SAN DIEGO — Hair samples are revealing that underage drug use in the United States may be worse than anyone suspects. A new study finds that testing hair follicles uncovers previously undocumented cases of substance abuse among young children and adolescents. In fact, researchers say almost twice the number of children tested positive for drug use compared to the number who verbally admitted to trying drugs.
“It’s vital that we understand the factors that lead to drug use in teenagers, so that we can design targeted health initiatives to prevent children from being exposed to drugs at a young age,” says lead study author Natasha Wade, an assistant professor of psychology at the University of California-San Diego, in a media release.
Adolescent drug abuse is an alarming public health concern that should grab the attention of parents and non-parents alike. Five percent of U.S. 8th graders (ages 13–14) disclosed that they used cannabis in the last year, according to the study’s survey. This number increased even more for alcohol and nicotine use, with 26 and 23 percent admitting to using these respective substances. These figures are concerning for obvious reasons, such as the associations with worse academic performance, mental health, and brain function.
However, what if there’s more to it all than we could ever see coming?
Marijuana use is most common among children
To investigate, Dr. Wade and her team asked 1,390 children whether they used drugs in the last year. They then took hair samples to collect more solid evidence beyond just relying on self-reports.
“A long-standing issue in substance use research, particularly that relating to children and adolescents, is a reliance on self-reporting despite the known limitations to the methodology. When asked, children may mis-report (unintentionally or intentionally) and say they take drugs when they don’t, or conversely deny taking drugs when they actually do,” Dr Wade adds.
“But rather than scrapping self-reporting of drug use altogether, a more accurate picture of teenage substance use can be gained by measuring both. Self-reporting has its own strengths, for instance young people may be more willing to disclose substance use at a low level, but are less likely to when frequent drug-taking patterns emerge. Conversely, hair assays are not sensitive enough to detect only one standard drink of alcohol or smoking one cannabis joint. Instead, the method is better at detecting frequent and moderate to heavy drug use. Combining both methodologies is therefore vital to accurately determine the levels of substance use in the teenage population.”
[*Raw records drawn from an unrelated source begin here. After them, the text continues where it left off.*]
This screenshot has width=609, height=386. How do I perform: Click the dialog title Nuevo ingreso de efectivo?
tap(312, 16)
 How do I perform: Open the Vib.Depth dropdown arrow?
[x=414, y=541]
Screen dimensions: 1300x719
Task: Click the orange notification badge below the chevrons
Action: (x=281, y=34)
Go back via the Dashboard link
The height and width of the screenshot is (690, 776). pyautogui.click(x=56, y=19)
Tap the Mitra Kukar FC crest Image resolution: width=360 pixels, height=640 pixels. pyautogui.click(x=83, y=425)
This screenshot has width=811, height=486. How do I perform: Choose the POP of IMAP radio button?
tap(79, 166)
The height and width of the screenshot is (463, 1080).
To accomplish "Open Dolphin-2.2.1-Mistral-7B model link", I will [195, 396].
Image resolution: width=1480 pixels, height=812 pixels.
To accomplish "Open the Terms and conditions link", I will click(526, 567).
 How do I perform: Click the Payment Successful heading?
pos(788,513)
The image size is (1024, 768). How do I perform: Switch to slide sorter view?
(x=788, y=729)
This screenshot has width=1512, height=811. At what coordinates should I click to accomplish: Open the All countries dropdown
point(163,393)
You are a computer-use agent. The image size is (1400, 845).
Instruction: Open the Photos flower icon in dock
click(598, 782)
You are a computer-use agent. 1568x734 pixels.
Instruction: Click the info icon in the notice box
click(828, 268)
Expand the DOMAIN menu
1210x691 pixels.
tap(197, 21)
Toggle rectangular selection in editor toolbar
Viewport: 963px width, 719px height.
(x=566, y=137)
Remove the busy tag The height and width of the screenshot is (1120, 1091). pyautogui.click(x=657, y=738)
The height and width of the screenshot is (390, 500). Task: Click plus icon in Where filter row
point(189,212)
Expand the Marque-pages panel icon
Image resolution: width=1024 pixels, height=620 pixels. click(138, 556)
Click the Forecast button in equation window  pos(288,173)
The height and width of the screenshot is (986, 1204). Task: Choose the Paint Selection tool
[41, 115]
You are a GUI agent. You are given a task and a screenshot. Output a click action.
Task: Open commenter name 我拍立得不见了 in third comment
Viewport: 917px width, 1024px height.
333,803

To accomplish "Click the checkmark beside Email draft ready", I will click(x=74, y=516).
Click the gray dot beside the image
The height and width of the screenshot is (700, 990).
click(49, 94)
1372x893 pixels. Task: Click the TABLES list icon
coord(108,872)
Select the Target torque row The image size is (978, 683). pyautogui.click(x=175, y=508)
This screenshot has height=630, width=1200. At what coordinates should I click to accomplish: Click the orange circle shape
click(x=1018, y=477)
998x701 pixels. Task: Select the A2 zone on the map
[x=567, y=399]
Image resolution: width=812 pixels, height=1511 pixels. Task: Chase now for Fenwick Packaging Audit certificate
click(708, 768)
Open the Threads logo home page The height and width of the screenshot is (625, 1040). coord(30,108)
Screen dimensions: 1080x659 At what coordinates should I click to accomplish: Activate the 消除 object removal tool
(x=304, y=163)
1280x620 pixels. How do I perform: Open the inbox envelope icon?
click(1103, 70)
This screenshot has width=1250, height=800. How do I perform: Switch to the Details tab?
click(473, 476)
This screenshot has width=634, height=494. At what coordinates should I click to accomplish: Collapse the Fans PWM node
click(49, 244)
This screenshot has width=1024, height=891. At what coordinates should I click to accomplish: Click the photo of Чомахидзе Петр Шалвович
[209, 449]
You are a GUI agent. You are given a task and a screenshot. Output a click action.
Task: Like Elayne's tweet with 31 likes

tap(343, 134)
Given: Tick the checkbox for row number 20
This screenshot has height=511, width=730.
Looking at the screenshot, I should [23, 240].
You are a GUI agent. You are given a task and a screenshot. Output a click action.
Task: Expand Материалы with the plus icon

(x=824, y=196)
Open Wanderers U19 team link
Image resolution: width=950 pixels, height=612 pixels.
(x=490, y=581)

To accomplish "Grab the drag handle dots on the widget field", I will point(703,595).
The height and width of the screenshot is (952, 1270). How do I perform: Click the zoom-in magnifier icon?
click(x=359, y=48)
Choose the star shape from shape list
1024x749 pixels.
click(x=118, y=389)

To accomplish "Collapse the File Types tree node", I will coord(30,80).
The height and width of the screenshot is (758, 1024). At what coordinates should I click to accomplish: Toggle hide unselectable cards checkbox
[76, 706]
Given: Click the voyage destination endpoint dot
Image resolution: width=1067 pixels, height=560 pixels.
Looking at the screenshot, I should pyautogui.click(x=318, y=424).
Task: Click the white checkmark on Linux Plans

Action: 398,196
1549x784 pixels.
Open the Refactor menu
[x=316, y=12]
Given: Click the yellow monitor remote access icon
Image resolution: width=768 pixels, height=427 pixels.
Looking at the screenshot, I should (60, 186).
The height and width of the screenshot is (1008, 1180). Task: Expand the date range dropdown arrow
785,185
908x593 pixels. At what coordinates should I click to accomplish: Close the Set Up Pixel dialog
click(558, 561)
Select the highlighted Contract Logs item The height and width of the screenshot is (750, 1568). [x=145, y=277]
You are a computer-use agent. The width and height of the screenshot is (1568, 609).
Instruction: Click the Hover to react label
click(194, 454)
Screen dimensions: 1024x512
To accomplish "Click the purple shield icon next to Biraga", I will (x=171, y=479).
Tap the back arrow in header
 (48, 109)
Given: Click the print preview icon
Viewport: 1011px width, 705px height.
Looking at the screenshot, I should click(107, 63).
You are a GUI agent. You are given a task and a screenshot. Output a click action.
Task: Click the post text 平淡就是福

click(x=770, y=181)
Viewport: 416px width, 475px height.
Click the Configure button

In their analysis, the team found that of the children asked, 10 percent said they used drugs. Hair analyses also showed that 10 percent of them tested positive for at least one drug. More specifically, 6.1 percent tested positive for cannabis, 1.9 percent for alcohol, 1.9 percent for amphetamines, and 1.7 percent for cocaine.
Few cases matched what children reported
However, there were some inconsistencies between the type of drugs adolescents say they were using and the positive hair samples. Of the 136 children that self-reported their substance use and 145 whose hair samples were positive for any drug, only 23 cases matched. Hair analysis also revealed nine percent more substance abuse cases than the reported figure, almost doubling the total number to 19 percent.
The team emphasizes the importance of noting the chance that some of the adolescents might not even know they used a substance at all. They could’ve forgotten or were unknowingly exposed to it by a parent, friend, or peer from school. Regardless, researchers say the results speak to a larger problem that needs addressing in schools, homes, and by officials to keep children and adolescents safe.
The findings appear The American Journal of Drug and Alcohol Abuse.